IRC log for #evergreen, 2021-11-15

All times shown according to the server's local time.

Time	Nick	Message
01:58		dbs joined #evergreen
06:01	pinesol	News from qatests: Testing Success <http://testing.evergreen-ils.org/~live>
07:26		rjackson_isl_hom joined #evergreen
08:12		collum joined #evergreen
08:13		Dyrcona joined #evergreen
08:23	Dyrcona	Bleh... Sites that stick a floating banner at the top of every page when you try to print....
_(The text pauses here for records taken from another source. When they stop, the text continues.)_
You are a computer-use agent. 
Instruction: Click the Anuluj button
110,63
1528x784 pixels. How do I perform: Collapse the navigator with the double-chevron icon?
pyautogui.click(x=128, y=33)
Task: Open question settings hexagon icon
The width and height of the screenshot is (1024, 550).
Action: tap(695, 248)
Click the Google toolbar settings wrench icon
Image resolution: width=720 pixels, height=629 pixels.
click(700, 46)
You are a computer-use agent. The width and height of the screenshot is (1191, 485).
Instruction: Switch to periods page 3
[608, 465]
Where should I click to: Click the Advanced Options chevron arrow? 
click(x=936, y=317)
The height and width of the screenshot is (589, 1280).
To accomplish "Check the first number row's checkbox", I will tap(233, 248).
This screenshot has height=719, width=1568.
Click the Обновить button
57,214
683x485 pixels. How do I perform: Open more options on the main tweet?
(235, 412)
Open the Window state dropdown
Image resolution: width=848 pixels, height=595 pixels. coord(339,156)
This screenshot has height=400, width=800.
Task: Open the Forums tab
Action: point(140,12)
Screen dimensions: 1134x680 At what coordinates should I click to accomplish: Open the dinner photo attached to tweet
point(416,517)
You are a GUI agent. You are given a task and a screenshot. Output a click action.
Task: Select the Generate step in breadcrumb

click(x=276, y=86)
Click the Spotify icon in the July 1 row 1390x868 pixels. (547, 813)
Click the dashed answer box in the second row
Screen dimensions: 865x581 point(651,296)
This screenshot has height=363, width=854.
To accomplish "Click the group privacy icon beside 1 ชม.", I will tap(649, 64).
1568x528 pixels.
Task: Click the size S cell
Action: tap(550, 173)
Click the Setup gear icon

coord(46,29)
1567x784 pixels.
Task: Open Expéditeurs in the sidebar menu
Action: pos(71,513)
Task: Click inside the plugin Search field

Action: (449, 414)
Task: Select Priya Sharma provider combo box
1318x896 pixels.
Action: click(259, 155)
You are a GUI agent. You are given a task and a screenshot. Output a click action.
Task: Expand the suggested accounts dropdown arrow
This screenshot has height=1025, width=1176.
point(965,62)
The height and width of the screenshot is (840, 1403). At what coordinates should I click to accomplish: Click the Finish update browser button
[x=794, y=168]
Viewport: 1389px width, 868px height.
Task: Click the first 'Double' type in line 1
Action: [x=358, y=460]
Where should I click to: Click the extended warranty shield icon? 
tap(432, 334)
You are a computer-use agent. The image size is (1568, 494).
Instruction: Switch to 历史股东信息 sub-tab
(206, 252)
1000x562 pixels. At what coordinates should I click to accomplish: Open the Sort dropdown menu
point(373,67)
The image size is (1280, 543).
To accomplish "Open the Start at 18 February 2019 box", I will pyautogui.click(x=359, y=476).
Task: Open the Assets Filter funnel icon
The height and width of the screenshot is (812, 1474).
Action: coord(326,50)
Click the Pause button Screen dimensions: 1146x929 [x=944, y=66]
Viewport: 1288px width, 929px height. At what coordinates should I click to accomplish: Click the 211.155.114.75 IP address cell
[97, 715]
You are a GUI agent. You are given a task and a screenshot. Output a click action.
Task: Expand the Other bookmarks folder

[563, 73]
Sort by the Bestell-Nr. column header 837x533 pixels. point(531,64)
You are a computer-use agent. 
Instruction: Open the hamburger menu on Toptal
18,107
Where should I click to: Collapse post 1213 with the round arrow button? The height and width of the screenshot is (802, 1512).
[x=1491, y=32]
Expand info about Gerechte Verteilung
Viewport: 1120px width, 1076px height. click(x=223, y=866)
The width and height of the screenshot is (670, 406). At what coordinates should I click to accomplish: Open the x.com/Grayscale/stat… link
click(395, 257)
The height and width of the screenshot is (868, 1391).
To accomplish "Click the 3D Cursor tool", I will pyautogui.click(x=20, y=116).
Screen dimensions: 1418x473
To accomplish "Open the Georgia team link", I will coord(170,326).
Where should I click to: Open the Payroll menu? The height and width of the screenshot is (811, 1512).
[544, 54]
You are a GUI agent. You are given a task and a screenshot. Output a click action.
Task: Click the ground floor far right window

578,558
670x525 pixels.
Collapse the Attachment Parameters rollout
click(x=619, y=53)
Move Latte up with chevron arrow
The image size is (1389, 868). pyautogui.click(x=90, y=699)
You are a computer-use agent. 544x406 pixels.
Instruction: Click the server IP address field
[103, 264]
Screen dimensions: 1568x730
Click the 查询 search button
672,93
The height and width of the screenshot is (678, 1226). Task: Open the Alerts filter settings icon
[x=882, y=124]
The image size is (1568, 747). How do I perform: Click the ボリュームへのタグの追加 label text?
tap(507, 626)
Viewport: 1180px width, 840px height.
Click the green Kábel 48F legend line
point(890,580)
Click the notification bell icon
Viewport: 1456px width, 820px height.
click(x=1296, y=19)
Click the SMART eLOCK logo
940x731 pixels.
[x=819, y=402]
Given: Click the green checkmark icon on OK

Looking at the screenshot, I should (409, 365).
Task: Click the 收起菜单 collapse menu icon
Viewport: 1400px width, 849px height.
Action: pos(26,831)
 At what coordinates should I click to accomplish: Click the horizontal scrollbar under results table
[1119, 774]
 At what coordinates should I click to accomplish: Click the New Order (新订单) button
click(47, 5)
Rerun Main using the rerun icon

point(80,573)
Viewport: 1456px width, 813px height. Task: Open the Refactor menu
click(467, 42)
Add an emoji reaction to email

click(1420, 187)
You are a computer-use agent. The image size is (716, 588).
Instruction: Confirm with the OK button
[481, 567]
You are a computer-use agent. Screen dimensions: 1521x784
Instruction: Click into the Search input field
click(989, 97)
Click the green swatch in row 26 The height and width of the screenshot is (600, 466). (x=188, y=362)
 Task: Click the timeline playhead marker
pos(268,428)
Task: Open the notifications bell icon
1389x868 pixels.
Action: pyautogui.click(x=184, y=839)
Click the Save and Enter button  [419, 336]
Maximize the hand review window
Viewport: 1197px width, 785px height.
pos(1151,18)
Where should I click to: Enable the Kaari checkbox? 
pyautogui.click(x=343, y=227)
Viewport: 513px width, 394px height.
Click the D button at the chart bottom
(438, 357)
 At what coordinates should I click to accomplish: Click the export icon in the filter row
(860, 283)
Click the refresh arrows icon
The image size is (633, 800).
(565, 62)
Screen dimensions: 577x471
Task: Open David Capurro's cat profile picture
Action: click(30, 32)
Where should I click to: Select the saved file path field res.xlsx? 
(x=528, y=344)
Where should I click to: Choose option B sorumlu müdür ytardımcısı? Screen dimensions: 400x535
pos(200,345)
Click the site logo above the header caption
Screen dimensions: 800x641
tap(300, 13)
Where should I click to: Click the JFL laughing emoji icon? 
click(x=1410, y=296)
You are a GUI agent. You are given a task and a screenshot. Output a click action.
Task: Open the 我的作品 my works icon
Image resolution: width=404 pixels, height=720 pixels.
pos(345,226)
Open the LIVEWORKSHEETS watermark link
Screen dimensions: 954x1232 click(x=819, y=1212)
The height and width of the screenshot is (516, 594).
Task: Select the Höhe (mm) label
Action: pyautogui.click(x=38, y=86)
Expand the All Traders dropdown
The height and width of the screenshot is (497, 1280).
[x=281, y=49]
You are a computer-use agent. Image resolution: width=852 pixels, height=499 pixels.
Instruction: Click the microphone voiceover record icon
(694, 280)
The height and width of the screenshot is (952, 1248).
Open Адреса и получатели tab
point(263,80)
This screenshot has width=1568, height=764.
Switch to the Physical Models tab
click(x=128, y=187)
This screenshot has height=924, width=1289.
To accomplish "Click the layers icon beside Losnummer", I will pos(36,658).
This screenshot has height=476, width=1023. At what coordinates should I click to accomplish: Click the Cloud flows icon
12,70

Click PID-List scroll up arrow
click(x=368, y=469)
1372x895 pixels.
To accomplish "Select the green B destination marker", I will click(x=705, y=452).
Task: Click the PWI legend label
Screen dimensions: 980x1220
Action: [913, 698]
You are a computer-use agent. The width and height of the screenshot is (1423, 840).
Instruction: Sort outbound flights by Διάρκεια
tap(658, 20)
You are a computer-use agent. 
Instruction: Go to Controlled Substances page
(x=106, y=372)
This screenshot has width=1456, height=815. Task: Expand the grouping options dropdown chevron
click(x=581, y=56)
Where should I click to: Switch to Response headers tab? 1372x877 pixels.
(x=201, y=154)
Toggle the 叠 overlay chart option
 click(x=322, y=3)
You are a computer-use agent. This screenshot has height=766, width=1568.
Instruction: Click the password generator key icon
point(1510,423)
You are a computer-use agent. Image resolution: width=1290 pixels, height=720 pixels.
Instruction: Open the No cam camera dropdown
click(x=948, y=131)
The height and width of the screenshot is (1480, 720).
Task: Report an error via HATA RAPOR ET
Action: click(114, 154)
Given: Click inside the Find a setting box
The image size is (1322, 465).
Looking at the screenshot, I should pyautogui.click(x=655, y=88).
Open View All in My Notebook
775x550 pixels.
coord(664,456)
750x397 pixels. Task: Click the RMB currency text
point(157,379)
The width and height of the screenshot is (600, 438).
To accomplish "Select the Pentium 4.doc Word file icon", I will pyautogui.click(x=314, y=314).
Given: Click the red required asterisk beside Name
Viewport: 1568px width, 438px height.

08:23	Dyrcona	@blame Linked-In for ruining Print to PDF
08:23	pinesol	Dyrcona: Linked-In HAXORED Dyrcona's SERVERZ!!!! for ruining Print to PDF
08:24	Dyrcona	@blame Linked-In for other things
08:24	pinesol	Dyrcona: Linked-In broke Evergreen. for other things
08:26	Dyrcona	Also, this is an interesting read moderately related to Evergreen: https://www.linkedin.com/pulse/why-majority-our-mfa-so-phishable-roger-grimes
08:35		mmorgan joined #evergreen
08:51		rfrasur joined #evergreen
09:22		awitter joined #evergreen
10:54		alynn26 joined #evergreen
11:13		Christineb joined #evergreen
11:40	Bmagic	so, I'm opening the firewall for the SIP server to receive connections, and it gets hammered so hard, it's falling over. It seems that it gets stuck in a loop where SIPServer.pm throws an error about login timeout (Auth takes a few seconds sometimes) - and I think that's causing the external SIP clients to try again and again.
11:41	Bmagic	Is there a way to make SIPServer.pm wait a little longer on Auth before giving up?
11:46		jihpringle joined #evergreen
12:15	csharp_	Bmagic: in our experience, it's going to be one or two clients out there that hammer the server so you might block by IP until you can see it working
12:21		jvwoolf joined #evergreen
12:27	berick	Bmagic: what's the exact log message?
12:29	berick	in any event, you can configure the login timeout in oils_sip.xml. default is 60 seconds
12:30	berick	but the login eval can fail for other reasons, which should show in the error logs
12:47	Dyrcona	Bmagic: You might try installing the Socket::Linux Perl module. SIPServer will only use it if it is available, and it helps with timeout issues and clients. (I'm not saying it will fix your current problem, but it won't hurt.)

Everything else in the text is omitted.